■ TEXT EXTRACT ■
%%

BRIEF SUMMARY OF THE INVENTION
[0009] Various embodiments of the present invention are directed at
providing a semiconductor device having an improved device
isolation structure so that more current may flow through a channel
in the same threshold voltage.
[0010] Various embodiments of the present invention are directed at
preventing a decrease of driving currents due to stress.
[0011] According to an embodiment of the present invention, a
semiconductor device includes a device insulation region having a
liner nitride film formed on a part of sidewalls of a device
isolation trench.
[0012] The part of the sidewalls may include the sidewalls in a
first direction intersected by a longitudinal direction of a gate.
The part of the sidewalls may include the sidewalls in a second
direction parallel to a longitudinal direction of a gate. The part
of the sidewalls may include one of both sidewalls of a first
direction intersected by a longitudinal direction of a gate and one
of both sidewalls of a second direction intersected by the first
direction of the sidewalls surrounding an active region. The part
of the sidewalls may exclude one of both sidewalls of a first
direction intersected by a longitudinal direction of a gate or one
of both sidewalls of a second direction intersected by the first
direction of the sidewalls surrounding an active region. The part
of sidewalls may include only one sidewall of the sidewalls
surrounding an active region. The semiconductor device may be a
PMOS transistor.

%%

■ STATED TASK 1 ■
Answer these questions from the invention summary:
(a) What type of film is formed on a part of the sidewalls of the device isolation trench?
(b) What decrease do some embodiments aim to prevent, and what causes it?
(c) What kind of transistor may the semiconductor device be?
■ STATED TASK 2 ■
Extend the invention summary with a few sentences that pick up right after its last sentence.
The items that come after this point are separate material, unrelated to the invention summary.

■ ENTRIES PROVIDED ■
%%

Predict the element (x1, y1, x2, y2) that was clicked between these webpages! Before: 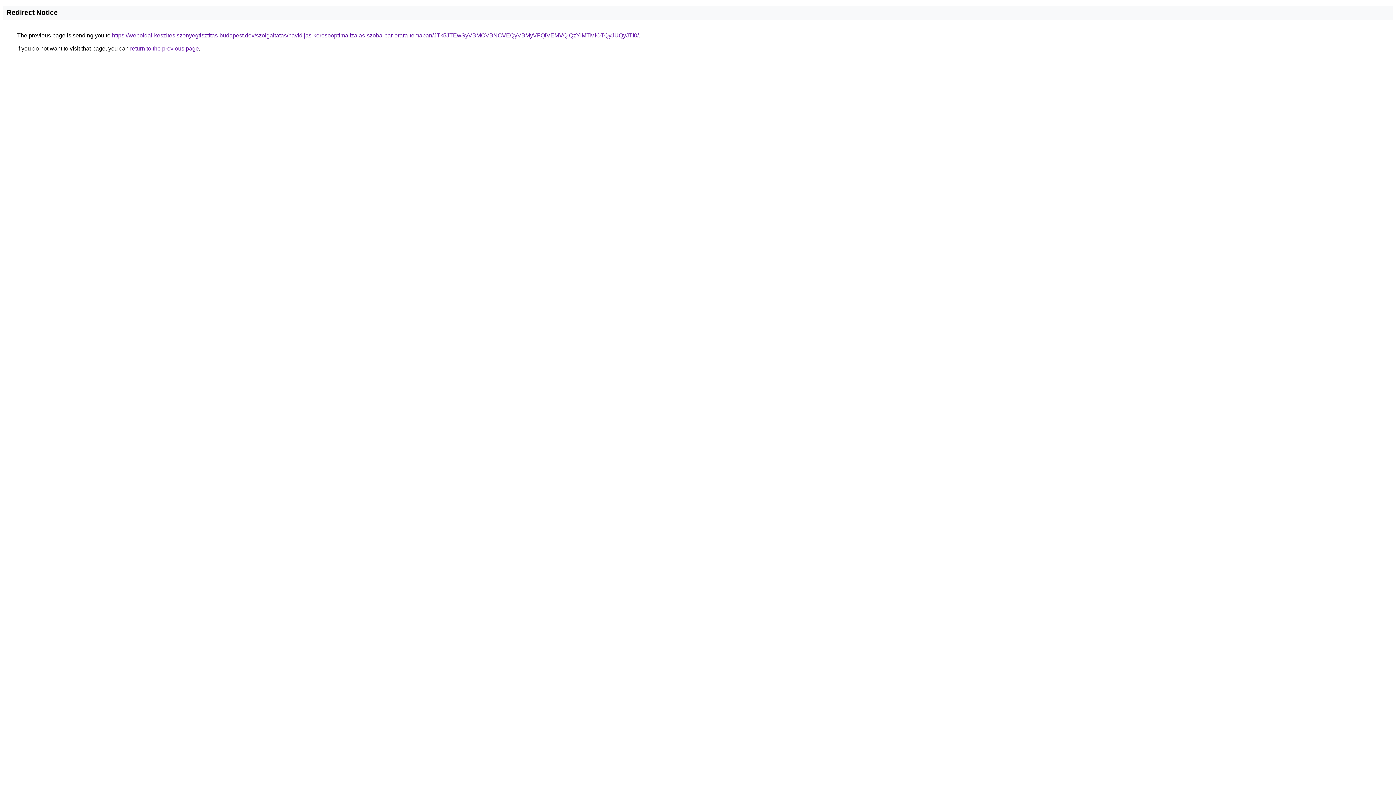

%%
%%

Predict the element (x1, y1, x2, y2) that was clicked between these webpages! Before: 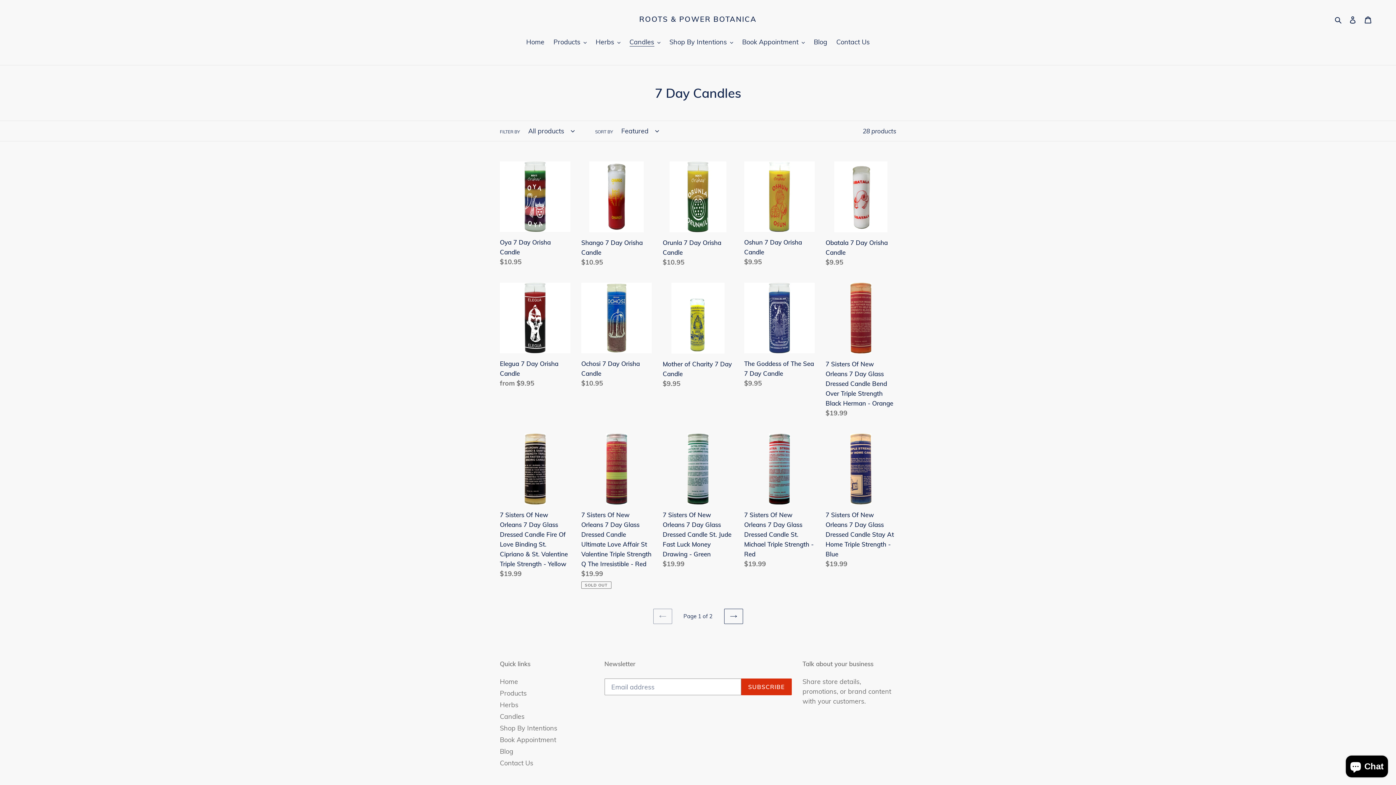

%%

■ TASK OUTPUT 1 ■
(a) A liner nitride film.
(b) A decrease of driving currents, caused by stress.
(c) A PMOS transistor.

■ TASK OUTPUT 2 ■
[0013] According to an embodiment of the present invention, a
semiconductor device includes a device isolation region having a
liner oxide nitride film formed on a part of sidewalls of a device
isolation trench.
[0014] According to an embodiment of the present invention, a
method for fabricating a semiconductor device includes forming a
trench in a semiconductor substrate that defines an active region
on the semiconductor substrate; forming a liner nitride film on a
partial sidewall of the trench; forming a device isolation region
over the trench including the liner nitride film; and forming a
gate over the active region.
[0015] The forming-a-liner-nitride-film step includes: depositing
the liner nitride film sidewalls of the trench; and selectively
removing the liner nitride film deposited on the other part of the
sidewalls of the trench. The liner nitride film is formed by
thermal treatment under an atmosphere of NH.sub.3, N.sub.2O and NO.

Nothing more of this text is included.